— Agencias 12/09/2026
El Real Madrid venció 4-1 al Rayo Vallecano con goles de Mbappé (2), Carreras y Bellingham, en una noche que comenzó con silbidos y terminó con aplausos en el Bernabéu.
El Real Madrid encontró ante el Rayo Vallecano la noche tranquila que necesitaba tras días de dudas y ruido. Con goles de Mbappé (2), Carreras y Bellingham, el conjunto de Mourinho se impuso 4-1 en el Bernabéu, en un partido que pasó del aplauso a los silbidos y de vuelta a la calma con el tanto final del francés.
Un inicio arrollador en dos minutos
El Rayo Vallecano de Beñat salió decidido a presionar muy arriba, pero dejó metros a la espalda que el Madrid aprovechó. En apenas 120 segundos, el partido cambió de dueño. Primero, Carreras atacó el vértice del área y Lejeune llegó tarde, derribándolo. Mbappé engañó a Audero desde el punto penal para el 1-0. Dos minutos después, Lejeune equivocó un pase hacia su portero, Vinícius lo recogió y encontró a Carreras, quien tiró una pared con Mbappé y marcó el segundo.
Bellingham sentencia y el Bernabéu sonríe
El Madrid eligió buscar la goleada y cerró la primera parte con el tercer tanto. Vinícius recibió un pase de Carreras, salió disparado por la izquierda y puso el balón en el corazón del área, donde apareció Bellingham para sentenciar. El Bernabéu respondió con el "Hey Jude", coreó el nombre de Vinícius y cambió los pitos por una fiesta que pudo alargar Mbappé con un disparo al palo.
Segunda parte: regreso de las dudas
Sin embargo, los segundos 45 minutos convirtieron la buena primera parte blanca en un espejismo. Aparecieron de nuevo las dudas, el mal juego y una desidia que solo rompió Güler al final. Camello marcó el tanto del Rayo tras aprovechar un error entre Camavinga y Vinícius. Con media hora por delante y Courtois de nuevo achicando agua con grandes intervenciones, volvieron los silbidos al Bernabéu.
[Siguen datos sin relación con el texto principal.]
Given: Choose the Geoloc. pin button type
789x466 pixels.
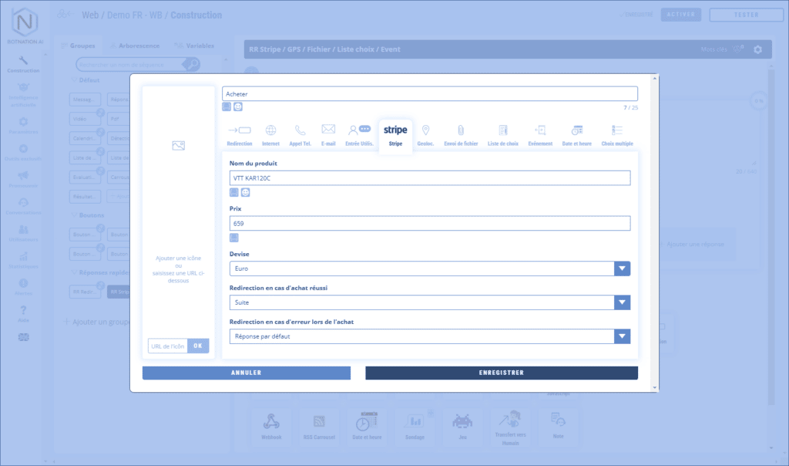Looking at the screenshot, I should pyautogui.click(x=425, y=134).
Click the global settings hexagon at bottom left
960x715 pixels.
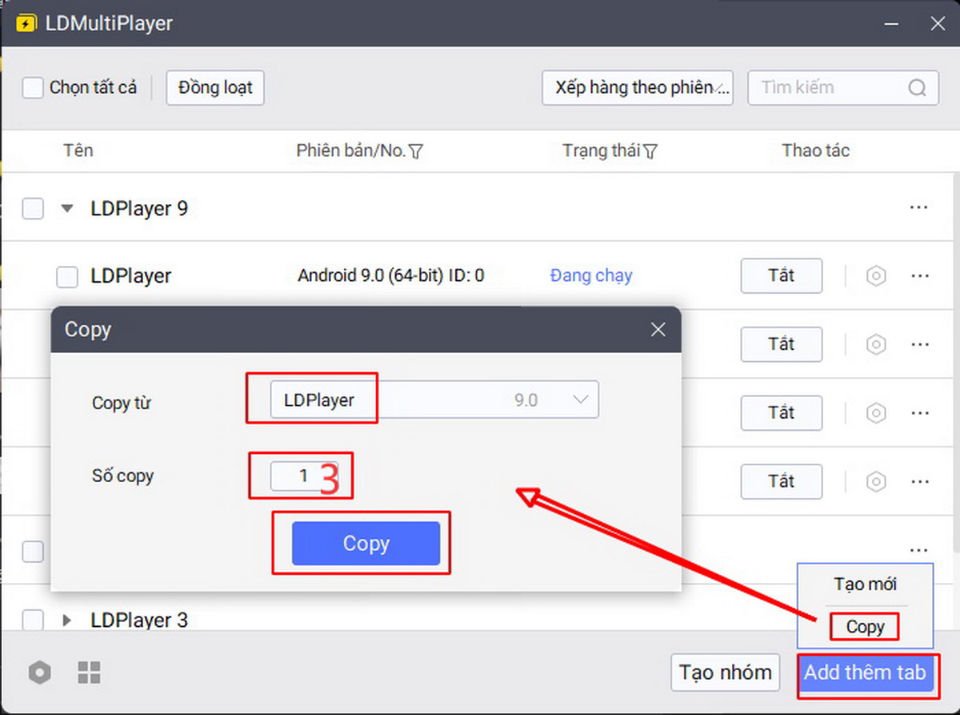pyautogui.click(x=39, y=673)
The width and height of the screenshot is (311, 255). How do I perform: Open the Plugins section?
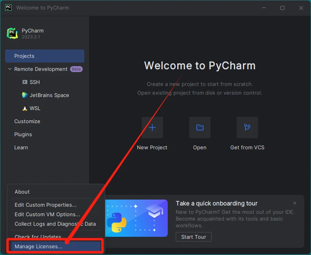pyautogui.click(x=23, y=135)
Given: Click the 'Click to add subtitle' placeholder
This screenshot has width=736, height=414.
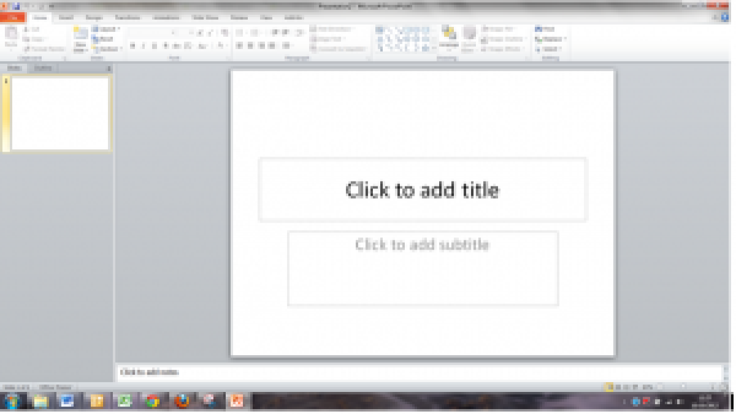Looking at the screenshot, I should (423, 267).
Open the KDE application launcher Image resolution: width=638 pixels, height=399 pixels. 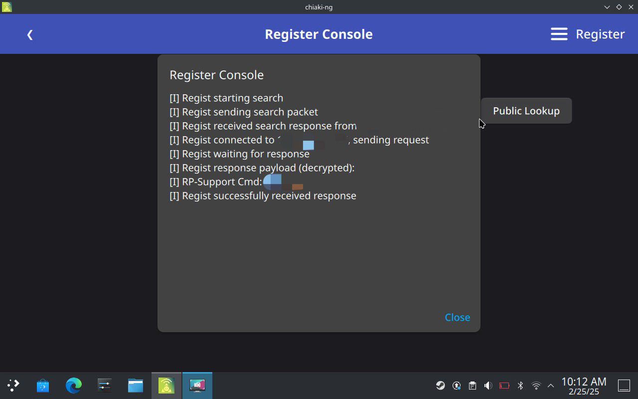coord(13,385)
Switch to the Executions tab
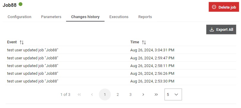241x108 pixels. 119,17
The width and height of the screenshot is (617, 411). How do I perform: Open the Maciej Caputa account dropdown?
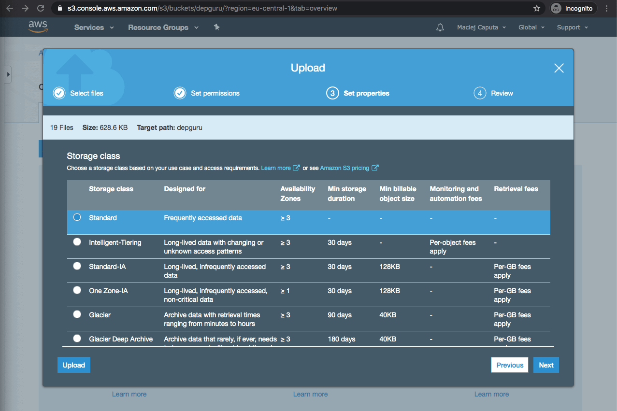(481, 28)
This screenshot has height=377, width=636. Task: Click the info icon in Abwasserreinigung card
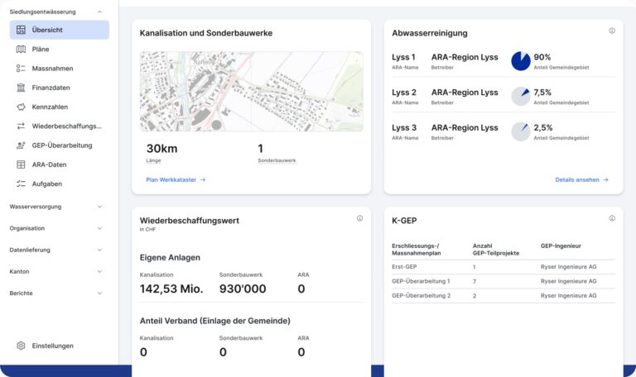click(x=612, y=31)
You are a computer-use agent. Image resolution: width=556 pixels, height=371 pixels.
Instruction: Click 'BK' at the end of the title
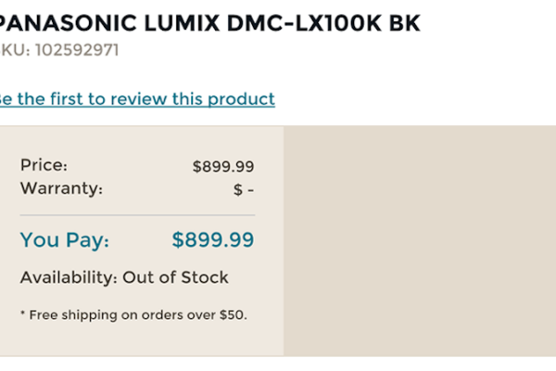pos(401,23)
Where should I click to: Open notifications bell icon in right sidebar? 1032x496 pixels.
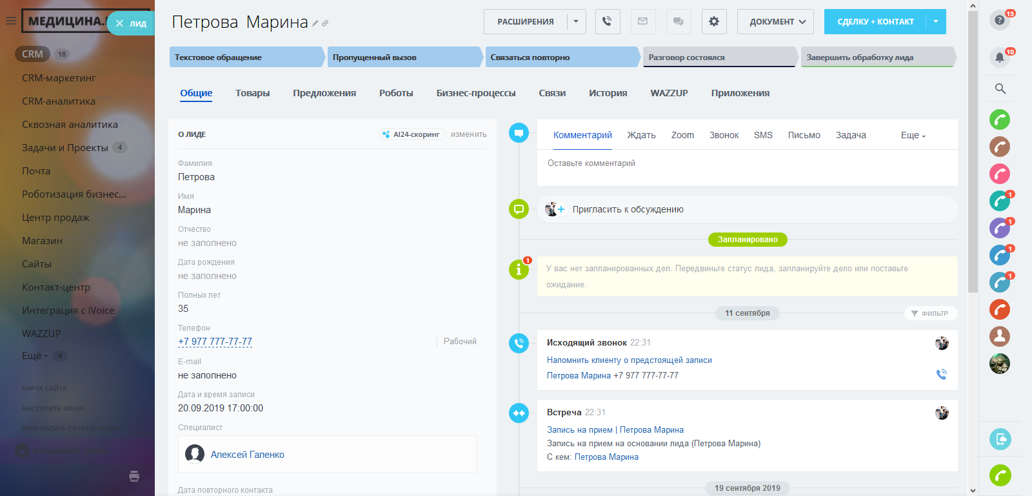tap(999, 57)
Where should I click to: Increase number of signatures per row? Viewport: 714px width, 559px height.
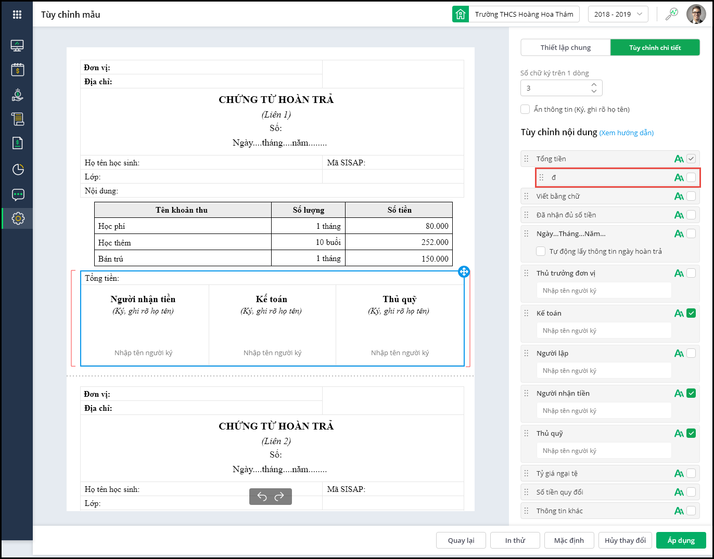[594, 84]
Mbappé maquilla la reconciliación
El tanto final de Mbappé, al contragolpe y con un buen disparo cruzado, terminó de calmar los ánimos y maquilló una reconciliación que pasó por varias fases: del aplauso, a los pitos y al perdón aparentemente definitivo con aplausos a Vinícius cuando fue sustituido. La relación del Real Madrid con el Bernabéu esta temporada es como una montaña rusa, igual que su futbol: gana casi siempre, pero no enamora. Todavía es pronto para ver la reconstrucción de Mourinho, pero la paciencia del Bernabéu tiene la mecha muy corta.